Now, I know that at least part of this fear is born out of my anxiety problems. I have problems with anxiety in general and it tends to center around health, so cold and flu season is my nemesis. I do worry about the kids and how it will affect them, of course. I especially worry about Declan this year because he is still under 2. But mostly, I worry that no one will take care of me. That I will make sure that the kids get fluids and that if their fevers go up or they seem dehydrated or they aren’t recovering that the doctor is called and the proper measures are taken. However, there would be no one to do the same for me. While I know in my head that the husband would look out for me, I still fear that I would fall by the wayside and be forgotten to succumb to my illness.

Now, a better question is why do I keep reading about viruses?
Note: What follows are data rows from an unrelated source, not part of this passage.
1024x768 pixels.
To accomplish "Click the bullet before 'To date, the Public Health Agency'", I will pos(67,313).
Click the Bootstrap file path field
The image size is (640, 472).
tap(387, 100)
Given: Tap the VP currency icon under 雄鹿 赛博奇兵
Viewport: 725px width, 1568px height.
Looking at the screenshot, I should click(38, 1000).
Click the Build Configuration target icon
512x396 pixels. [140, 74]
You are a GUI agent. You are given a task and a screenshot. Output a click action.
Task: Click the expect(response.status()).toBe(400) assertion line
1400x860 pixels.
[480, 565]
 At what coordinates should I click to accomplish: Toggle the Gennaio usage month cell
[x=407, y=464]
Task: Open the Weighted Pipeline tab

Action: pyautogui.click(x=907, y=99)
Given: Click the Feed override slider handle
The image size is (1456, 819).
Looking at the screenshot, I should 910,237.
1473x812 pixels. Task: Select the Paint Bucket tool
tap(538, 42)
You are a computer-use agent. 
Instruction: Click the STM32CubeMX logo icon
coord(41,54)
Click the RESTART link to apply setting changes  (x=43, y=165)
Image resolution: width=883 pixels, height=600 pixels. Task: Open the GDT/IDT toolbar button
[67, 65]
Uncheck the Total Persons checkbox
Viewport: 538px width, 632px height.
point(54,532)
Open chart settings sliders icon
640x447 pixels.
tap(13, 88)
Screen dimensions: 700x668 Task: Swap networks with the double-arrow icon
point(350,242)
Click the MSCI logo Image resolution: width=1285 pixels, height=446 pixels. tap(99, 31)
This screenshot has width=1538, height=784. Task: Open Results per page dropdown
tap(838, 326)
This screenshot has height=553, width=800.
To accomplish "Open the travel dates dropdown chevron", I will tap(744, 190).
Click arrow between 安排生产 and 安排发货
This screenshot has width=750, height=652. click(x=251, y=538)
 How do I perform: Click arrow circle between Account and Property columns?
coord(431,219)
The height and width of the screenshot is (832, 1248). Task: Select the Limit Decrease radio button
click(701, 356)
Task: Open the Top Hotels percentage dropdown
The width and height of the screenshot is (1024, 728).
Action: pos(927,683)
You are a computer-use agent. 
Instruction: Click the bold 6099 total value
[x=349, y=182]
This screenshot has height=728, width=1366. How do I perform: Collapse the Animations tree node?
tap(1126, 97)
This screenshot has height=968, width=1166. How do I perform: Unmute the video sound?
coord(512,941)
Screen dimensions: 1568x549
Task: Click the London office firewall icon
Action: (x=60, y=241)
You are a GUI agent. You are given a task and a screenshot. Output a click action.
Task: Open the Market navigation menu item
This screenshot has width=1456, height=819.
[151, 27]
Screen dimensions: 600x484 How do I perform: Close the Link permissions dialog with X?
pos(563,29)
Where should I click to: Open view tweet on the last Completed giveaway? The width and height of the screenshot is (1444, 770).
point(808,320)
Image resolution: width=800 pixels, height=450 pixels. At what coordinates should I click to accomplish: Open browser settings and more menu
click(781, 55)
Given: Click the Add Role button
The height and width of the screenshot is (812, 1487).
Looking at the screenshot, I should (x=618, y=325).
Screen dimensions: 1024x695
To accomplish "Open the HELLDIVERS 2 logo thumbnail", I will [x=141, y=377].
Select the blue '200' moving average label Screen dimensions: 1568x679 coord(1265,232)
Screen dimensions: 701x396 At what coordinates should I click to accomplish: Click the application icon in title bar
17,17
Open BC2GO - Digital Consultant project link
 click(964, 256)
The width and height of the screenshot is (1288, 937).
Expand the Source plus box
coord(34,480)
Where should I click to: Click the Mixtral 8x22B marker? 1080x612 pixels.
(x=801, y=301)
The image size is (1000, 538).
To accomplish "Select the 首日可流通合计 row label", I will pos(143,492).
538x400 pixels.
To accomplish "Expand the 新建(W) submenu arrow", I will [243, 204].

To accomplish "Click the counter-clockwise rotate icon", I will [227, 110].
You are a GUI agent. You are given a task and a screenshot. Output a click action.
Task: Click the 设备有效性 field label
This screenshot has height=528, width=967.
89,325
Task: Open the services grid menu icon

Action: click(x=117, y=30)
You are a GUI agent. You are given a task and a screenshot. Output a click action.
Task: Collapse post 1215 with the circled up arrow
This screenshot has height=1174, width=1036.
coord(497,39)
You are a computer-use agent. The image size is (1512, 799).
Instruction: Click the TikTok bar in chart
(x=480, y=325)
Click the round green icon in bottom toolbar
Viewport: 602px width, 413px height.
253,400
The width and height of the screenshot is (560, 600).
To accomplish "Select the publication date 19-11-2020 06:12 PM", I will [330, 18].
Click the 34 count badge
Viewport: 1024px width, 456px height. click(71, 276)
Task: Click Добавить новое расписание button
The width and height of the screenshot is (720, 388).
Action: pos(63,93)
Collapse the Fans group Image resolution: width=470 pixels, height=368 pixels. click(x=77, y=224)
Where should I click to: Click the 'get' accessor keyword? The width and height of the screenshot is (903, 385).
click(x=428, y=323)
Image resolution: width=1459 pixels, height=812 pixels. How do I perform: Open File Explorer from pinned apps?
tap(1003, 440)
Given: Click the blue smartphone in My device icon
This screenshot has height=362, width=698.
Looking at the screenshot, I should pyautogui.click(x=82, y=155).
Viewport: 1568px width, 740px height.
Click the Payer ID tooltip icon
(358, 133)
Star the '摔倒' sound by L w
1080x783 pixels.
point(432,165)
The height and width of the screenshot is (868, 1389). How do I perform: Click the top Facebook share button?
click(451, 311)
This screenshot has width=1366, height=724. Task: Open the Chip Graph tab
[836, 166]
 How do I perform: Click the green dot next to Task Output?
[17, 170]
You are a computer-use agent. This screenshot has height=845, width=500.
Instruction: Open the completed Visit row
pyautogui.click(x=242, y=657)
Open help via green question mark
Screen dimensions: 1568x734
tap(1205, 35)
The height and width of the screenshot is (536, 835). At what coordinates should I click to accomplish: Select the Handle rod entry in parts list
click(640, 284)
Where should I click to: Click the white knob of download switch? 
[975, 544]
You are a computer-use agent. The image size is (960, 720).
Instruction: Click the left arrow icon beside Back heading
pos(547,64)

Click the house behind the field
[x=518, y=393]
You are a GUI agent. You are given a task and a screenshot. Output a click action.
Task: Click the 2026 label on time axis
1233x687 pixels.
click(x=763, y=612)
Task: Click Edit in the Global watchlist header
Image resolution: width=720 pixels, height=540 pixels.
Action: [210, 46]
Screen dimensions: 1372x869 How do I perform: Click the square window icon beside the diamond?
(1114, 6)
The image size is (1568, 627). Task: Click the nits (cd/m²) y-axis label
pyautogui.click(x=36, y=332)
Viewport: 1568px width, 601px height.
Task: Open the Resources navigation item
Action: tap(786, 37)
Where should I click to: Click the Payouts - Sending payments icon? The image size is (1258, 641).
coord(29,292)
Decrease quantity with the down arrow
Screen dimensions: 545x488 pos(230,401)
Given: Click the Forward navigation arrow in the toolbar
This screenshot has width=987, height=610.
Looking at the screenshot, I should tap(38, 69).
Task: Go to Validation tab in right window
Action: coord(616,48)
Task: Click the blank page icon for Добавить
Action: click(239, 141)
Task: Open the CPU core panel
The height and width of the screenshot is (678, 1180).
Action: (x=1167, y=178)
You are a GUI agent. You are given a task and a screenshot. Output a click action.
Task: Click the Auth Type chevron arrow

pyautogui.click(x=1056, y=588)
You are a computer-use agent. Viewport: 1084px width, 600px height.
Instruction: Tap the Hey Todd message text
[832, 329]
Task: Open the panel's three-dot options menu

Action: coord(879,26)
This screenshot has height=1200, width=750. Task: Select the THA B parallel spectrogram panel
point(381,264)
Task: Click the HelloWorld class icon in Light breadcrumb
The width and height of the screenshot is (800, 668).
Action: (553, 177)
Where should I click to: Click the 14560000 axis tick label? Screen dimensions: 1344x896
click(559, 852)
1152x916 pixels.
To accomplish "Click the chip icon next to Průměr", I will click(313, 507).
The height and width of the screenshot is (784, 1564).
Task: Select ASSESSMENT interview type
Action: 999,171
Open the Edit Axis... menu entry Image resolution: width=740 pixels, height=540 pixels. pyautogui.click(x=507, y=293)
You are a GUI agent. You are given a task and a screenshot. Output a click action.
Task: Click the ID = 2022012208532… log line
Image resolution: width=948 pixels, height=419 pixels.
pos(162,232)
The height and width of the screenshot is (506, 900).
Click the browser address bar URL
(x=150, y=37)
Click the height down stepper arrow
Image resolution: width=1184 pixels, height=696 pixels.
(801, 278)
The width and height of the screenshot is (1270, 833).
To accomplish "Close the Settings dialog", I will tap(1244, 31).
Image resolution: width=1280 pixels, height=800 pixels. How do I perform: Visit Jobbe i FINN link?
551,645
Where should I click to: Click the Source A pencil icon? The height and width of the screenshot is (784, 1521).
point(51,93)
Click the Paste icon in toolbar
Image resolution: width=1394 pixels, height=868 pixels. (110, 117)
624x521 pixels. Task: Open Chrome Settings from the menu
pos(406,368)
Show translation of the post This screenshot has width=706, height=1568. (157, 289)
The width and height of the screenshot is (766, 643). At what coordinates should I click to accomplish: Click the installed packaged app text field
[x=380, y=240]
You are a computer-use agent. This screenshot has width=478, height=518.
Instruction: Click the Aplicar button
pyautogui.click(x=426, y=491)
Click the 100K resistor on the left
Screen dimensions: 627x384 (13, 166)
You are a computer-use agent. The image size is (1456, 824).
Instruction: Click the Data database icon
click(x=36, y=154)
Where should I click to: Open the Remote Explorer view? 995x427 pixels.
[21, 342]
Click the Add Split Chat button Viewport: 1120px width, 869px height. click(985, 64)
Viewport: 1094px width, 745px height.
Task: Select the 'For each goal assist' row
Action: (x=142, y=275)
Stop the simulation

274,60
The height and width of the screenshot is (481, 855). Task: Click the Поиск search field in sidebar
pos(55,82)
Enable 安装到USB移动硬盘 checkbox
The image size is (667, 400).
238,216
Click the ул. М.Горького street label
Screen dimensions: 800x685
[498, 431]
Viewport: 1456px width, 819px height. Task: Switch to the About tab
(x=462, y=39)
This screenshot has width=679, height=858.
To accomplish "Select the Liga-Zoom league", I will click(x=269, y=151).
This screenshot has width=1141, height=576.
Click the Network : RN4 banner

Really, why? It is probably one of the stupider things I’ve done and yet I cannot stop myself. Last night I read an msnbc article telling me that, basically, I cannot possibly take enough measures to prevent my family from getting stomach flu. And just now, as I was eating my prepared salad, I read about how salads are the most common culprits of food-bourne norovirus. Somebody, please stop me!

So with each Facebook status and blog entry about fevers and vomiting and chills, my stress levels go up. I’m sure it’s right around the corner and that the worst fate awaits me. So I’m sticking to my relaxation techniques, trying to get enough sleep, and upping my vitamin C intake. Let’s hope we get through this flu season with no major incidents and my sanity in tact. 

Do you fear the flu like I do? How do you deal?